Rona herself joined the hospital section of ENSA. She chose the stage name of Rona Brandon (after a role in a firm played by her favourite film star, Gary Cooper). Rona became well known as a BBC and recording soprano and took part in many shows arranged by ENSA, and also sang a solo in front of the King of Norway.
After the War Rona decided it was necessary to widen her own abilities so as to provide more extensive tuition to the school’s pupils. She attended the Paris school of mime, dance and drama in 1950 and by the end of that year, the school in Wellesley Road was advertised as The Corona Academy of Stage Training. However, Rona soon realised that the premises in Wellesley Road did not have the facilities for stage practice and a search began to find new premises. One of the buildings considered was the old Cinema Royal behind Chiswick High Road, now an antique emporium, but the building was rejected as being in an advanced stage of dilapidation.

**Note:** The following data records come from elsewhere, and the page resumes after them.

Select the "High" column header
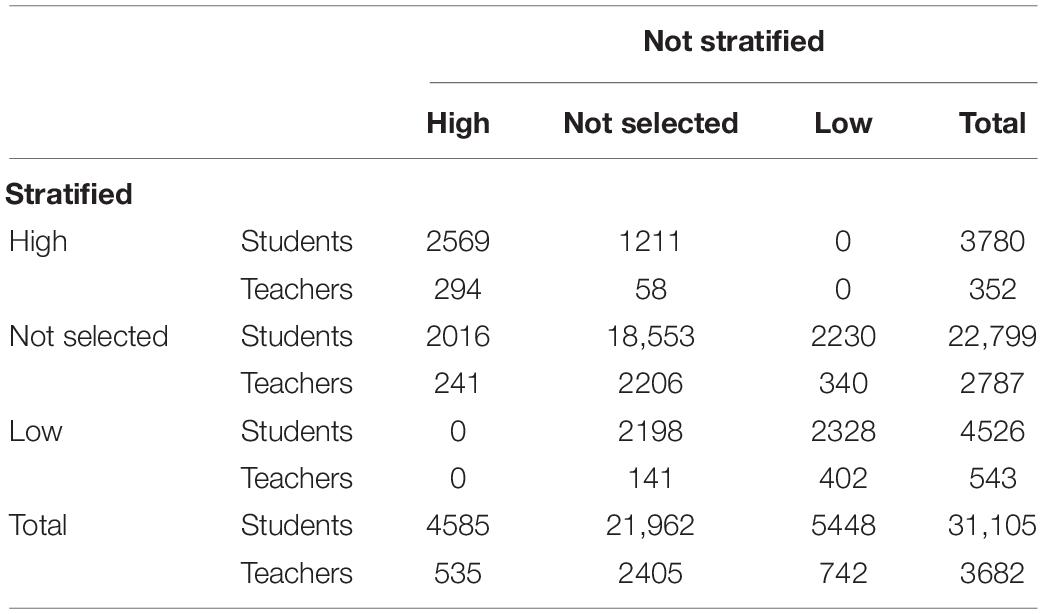Viewport: 1043px width, 614px height. tap(458, 123)
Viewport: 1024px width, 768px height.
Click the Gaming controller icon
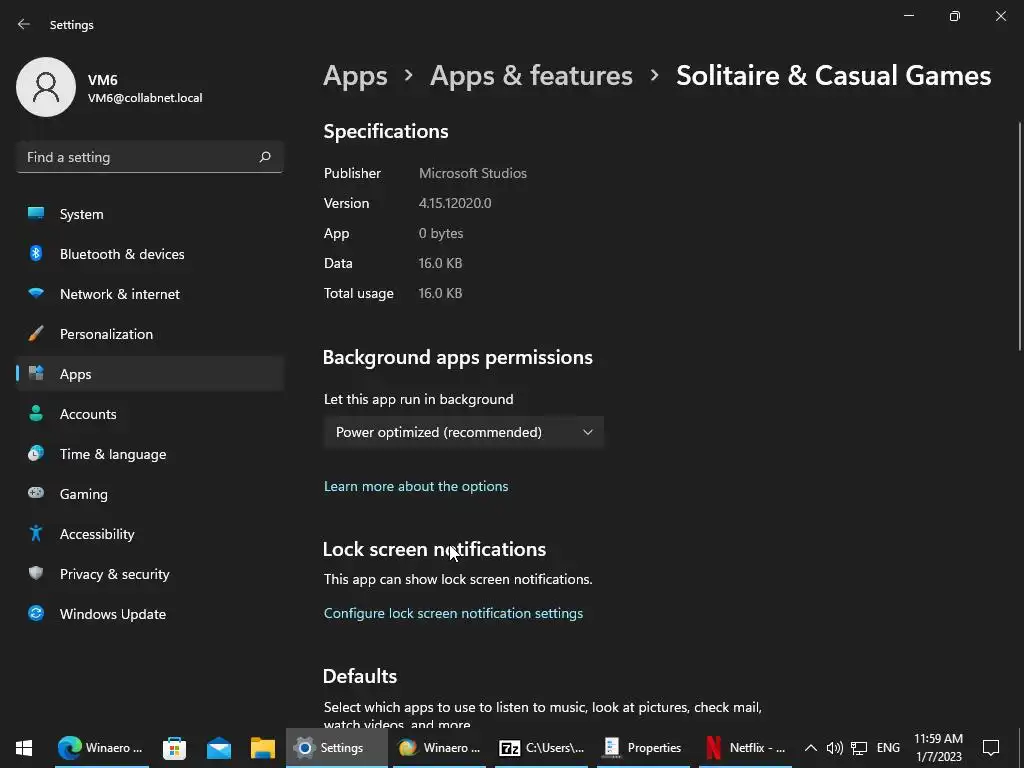[36, 494]
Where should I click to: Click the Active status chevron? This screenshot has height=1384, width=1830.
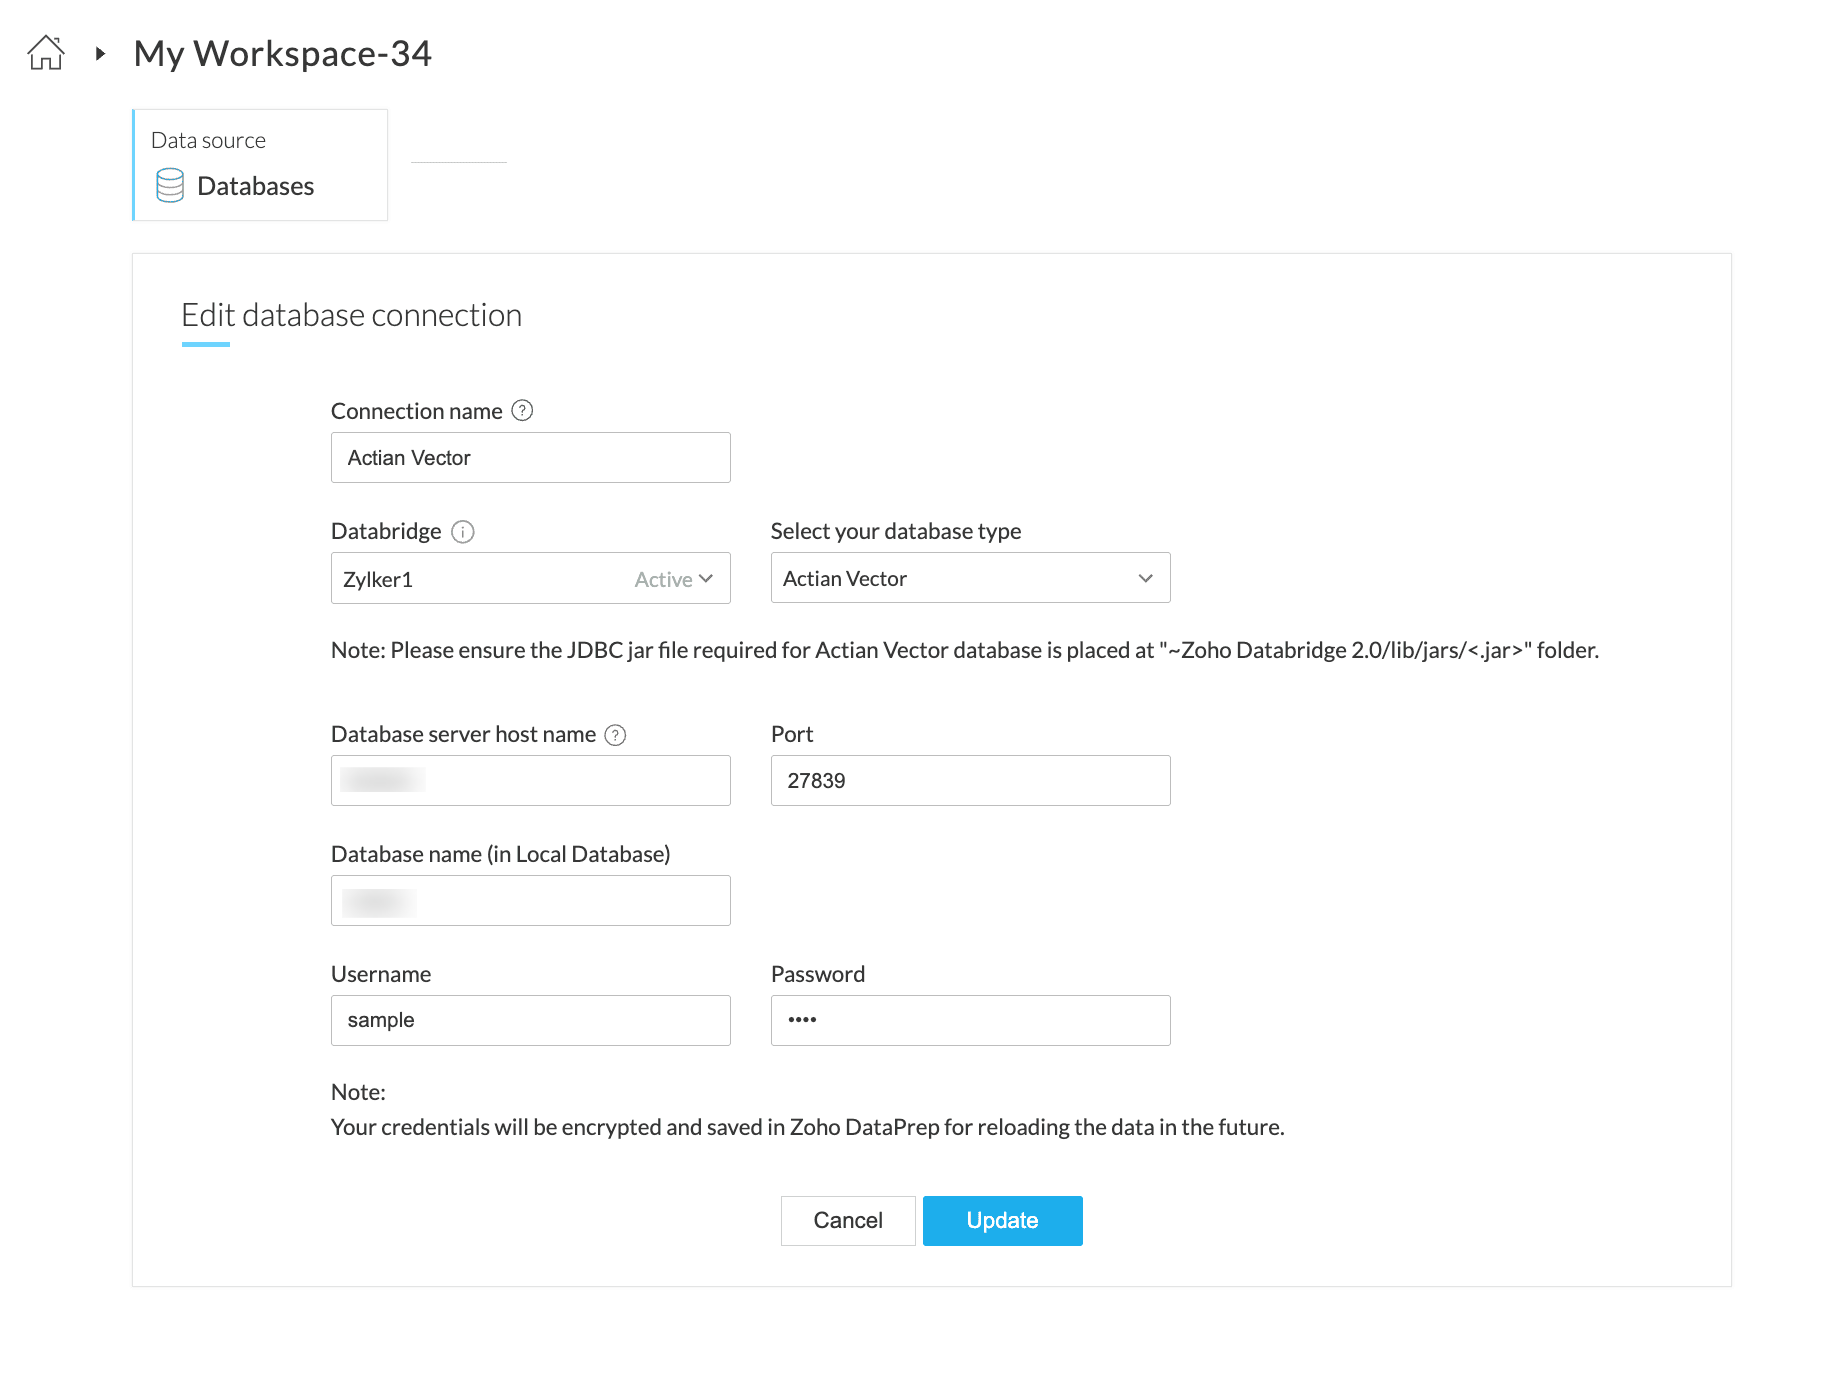(x=706, y=579)
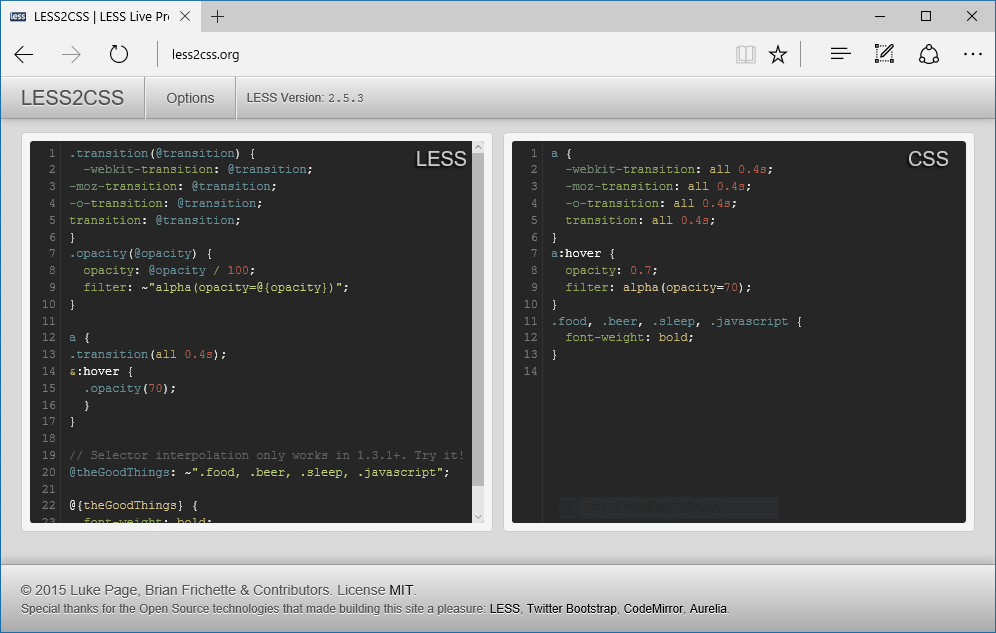Click the back navigation arrow

24,54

The premises eventually selected were the buildings of the old Arlington Park School in the grounds of Arlington Park House.

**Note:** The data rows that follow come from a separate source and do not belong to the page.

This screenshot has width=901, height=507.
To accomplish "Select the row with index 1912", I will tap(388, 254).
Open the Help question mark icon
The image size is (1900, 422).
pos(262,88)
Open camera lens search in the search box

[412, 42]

In 1955 the Corona Academy moved from Chiswick to Hammersmith. Rona acquired premises at 16 Ravenscourt Avenue, a large detached house adjacent to Ravenscourt Park (although the Arlington Park buildings were still used by the school). By the 1980s the day-to-day running of the School was left mainly to Rona’s younger sister, Muriel and professional teachers, although Rona maintained overall control from No 26 Wellesley Road, her home and office since 1936.
The Corona Academy supplied the young cast for Lionel Bart’s Oliver and consistently fed the Royal Shakespeare Company with new young talent. Pupils from the Academy have appeared in countless major theatre, film and television dramas and still do today. Kathie Kay and Pearl Carr were two of the Corona School’s early pupils. Kathie went on to become the resident singer in Billy Cotton’s Band and Pearl joined Teddy Johnston to form a singing duo.

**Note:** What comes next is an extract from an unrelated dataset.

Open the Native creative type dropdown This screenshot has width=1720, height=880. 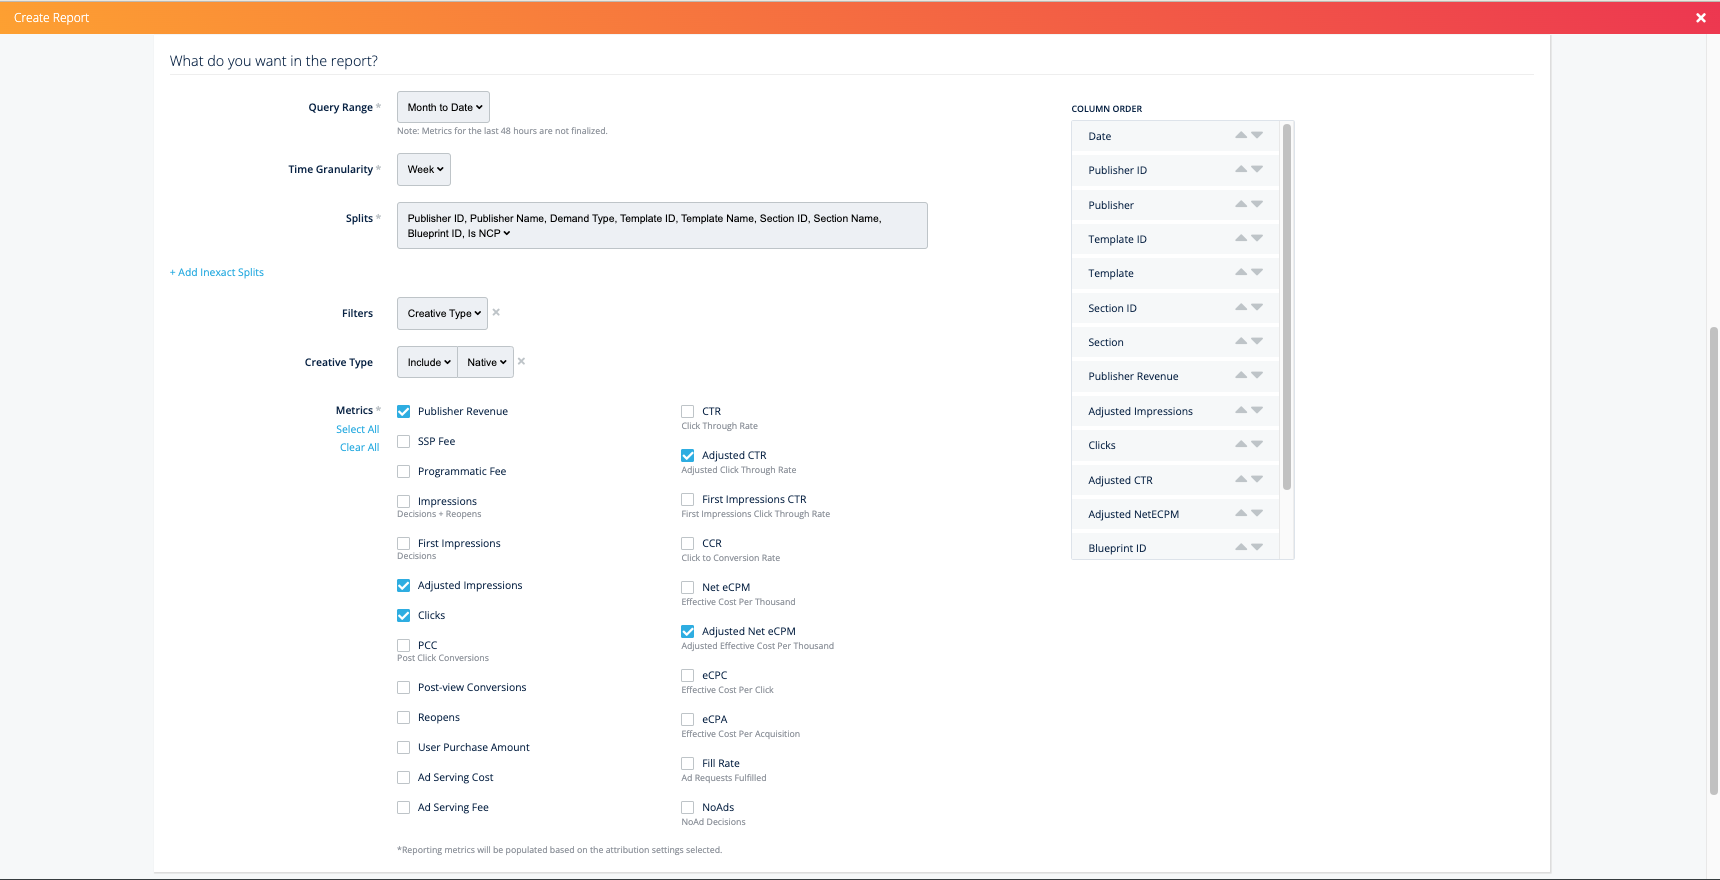coord(486,362)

Two young pupils who were also Chiswick residents were Richard O’Sullivan, whose parents lived in Stonehill Road, a turning off Wellesley Road, now underneath the Chiswick flyover, and Frazer Hynes who lived with his mother in Grosvenor Road. Denis Waterman arrived at the school in the late 1950s; he was a ‘natural’ for the role of Just William. Other famous pupils of the School include Jill Ireland, Carole White, Judy Geeson, Susan George, Francesa Annis, Michele Dotrice, Lynne Frederick, Jane Asher, Anna Quayle and Nicholas Lyndhurst.
Muriel Knight died in 1984 and in 1990 it became clear to Rona that it was time to retire. The Academy’s premises in Ravenscourt Road, still with the small theatre Rona built in its grounds, became a preparatory school. Hazel Malone died in 1995 and Rona is now approaching 87, although she was still able to perform a lively dance at her 84th birthday party in June 1995, held in the small theatre at Ravenscourt Park. One branch of the theatrical business started all those years ago is still being carried on at 26 Wellesley Road. The theatrical agency started by Hazel Malone is now run by Rona’s nephew, Malcolm Knight, under the name of Malone and Knight Associates.
Sources used: Scrap books kept by Rona Knight, and conversations with Rona Knight and Hazel Malone.
William P Roe was born in Chiswick. In 1934 he joined estate agents and surveyors, Tyser Greenwood, as an office boy. Apart from military service in the Second World War he remained with that firm for over 50 years, becoming a partner following qualification as a Chartered Surveyor. He is the author of two books, Glimpses of Chiswick’s Place in History, published in 1990 and Glimpses of World War II about his experiences during the 1939-1945 war, and is Vice-Chairman of the Brentford & Chiswick Local History Society.